Your objective
Pick out each line in the material that contains the string "Viewport", and copy those lines in full.
++++ Exercise data ++++
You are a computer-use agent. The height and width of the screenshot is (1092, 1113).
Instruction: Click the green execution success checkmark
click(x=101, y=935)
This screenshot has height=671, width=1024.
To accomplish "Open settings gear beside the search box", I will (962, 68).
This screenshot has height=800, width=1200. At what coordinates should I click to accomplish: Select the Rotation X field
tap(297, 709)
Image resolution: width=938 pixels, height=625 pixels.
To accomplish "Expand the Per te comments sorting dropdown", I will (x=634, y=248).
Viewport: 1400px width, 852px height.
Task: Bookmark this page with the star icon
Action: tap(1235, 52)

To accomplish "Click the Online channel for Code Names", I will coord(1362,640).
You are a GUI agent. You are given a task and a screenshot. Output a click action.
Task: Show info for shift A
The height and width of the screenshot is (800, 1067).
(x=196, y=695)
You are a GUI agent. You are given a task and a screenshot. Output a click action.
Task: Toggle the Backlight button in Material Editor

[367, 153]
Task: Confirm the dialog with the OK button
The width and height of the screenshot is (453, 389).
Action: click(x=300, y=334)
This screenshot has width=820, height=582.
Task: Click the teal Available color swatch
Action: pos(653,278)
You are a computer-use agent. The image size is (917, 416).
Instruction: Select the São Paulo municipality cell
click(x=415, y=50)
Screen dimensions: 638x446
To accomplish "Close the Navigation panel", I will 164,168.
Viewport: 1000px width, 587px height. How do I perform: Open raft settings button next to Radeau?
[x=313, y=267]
++++
Solution to the exercise
Viewport: 1400px width, 852px height.
Viewport: 1000px width, 587px height. How do I perform: Open raft settings button next to Radeau?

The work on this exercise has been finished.